Two lines below mark the span: the one containing "Task: Open the 2 链接 shared links" and the one containing "Task: Click the Git". Set down both, plus every line between, exactly as they stand, and nothing else.

Collected data entries:
•••••
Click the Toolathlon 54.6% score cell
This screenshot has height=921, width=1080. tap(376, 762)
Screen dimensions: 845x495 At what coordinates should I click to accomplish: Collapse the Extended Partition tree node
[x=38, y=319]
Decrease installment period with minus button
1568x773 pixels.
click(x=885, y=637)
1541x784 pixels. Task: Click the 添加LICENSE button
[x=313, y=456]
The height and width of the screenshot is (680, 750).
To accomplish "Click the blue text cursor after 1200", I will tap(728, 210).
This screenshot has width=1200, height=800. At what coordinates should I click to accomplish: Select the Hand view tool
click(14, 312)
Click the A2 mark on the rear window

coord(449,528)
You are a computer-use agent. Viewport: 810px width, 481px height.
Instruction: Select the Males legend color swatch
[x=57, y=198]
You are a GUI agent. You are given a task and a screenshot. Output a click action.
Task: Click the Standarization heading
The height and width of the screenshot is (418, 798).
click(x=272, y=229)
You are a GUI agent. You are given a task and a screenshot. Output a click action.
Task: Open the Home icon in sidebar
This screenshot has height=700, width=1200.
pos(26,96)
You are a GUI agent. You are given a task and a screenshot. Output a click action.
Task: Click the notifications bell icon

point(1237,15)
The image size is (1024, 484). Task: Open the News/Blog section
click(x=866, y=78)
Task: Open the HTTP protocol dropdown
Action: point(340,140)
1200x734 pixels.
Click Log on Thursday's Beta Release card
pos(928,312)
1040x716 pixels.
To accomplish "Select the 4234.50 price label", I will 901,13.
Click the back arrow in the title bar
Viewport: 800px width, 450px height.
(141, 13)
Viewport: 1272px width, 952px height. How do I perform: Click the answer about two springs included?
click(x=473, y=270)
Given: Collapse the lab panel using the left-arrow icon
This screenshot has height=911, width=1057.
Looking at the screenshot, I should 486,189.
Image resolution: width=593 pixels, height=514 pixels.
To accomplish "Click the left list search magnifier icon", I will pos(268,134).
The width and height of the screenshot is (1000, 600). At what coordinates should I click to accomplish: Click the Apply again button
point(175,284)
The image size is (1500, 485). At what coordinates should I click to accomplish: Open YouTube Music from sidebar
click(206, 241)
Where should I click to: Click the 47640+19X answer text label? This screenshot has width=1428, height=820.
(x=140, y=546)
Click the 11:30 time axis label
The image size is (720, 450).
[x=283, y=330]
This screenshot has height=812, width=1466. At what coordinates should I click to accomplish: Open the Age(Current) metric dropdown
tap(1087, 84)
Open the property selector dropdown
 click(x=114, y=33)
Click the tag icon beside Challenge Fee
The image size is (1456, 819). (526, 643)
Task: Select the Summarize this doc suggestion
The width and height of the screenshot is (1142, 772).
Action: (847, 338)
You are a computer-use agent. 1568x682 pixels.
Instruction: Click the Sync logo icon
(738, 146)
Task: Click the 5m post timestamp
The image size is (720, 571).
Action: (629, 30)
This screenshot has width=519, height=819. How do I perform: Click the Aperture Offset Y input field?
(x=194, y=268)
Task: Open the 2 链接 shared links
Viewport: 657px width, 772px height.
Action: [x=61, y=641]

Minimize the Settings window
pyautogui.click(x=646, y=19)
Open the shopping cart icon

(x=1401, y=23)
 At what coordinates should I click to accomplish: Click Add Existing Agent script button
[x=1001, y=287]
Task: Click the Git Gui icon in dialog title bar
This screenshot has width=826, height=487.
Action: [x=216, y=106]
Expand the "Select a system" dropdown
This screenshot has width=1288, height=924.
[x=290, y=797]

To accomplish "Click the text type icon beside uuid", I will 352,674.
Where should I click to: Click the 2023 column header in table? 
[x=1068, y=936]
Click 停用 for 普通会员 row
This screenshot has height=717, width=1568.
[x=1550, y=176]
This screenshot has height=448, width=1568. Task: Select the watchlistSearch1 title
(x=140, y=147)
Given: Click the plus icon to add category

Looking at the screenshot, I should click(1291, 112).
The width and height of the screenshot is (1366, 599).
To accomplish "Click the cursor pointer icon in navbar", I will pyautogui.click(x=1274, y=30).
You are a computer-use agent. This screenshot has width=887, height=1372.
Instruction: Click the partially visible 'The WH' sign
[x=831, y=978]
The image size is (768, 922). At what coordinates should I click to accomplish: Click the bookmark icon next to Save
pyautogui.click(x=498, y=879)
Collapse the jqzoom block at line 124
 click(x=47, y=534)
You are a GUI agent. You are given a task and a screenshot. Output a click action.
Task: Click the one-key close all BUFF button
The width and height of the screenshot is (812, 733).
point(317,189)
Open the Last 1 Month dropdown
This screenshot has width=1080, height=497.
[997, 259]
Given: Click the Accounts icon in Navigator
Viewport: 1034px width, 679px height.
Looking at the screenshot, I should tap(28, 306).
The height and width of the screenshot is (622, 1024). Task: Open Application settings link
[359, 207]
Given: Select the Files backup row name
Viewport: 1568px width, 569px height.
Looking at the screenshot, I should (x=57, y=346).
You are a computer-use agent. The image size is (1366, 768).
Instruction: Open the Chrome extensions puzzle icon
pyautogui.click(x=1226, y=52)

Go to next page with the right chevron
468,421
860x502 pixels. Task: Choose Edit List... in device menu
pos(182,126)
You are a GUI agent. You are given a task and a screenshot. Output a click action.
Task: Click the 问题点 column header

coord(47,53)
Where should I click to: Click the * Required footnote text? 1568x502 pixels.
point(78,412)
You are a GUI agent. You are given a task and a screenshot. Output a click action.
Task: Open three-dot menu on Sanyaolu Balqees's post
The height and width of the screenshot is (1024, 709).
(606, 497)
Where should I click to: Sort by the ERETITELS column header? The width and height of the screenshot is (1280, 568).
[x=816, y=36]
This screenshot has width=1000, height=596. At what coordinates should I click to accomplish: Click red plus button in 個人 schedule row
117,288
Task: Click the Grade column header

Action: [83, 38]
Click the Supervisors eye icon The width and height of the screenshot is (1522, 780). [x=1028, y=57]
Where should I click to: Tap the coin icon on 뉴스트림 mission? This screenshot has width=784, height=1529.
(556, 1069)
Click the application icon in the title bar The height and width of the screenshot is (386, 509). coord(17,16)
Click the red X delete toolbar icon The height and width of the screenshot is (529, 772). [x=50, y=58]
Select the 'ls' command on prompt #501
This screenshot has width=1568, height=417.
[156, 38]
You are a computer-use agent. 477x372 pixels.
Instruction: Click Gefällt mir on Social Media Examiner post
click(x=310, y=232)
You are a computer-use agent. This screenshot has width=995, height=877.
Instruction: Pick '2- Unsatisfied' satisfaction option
•••••
THE COMPLETED TASK —
Task: Open the 2 链接 shared links
Viewport: 657px width, 772px height.
Action: [x=61, y=641]

Minimize the Settings window
pyautogui.click(x=646, y=19)
Open the shopping cart icon

(x=1401, y=23)
 At what coordinates should I click to accomplish: Click Add Existing Agent script button
[x=1001, y=287]
Task: Click the Git Gui icon in dialog title bar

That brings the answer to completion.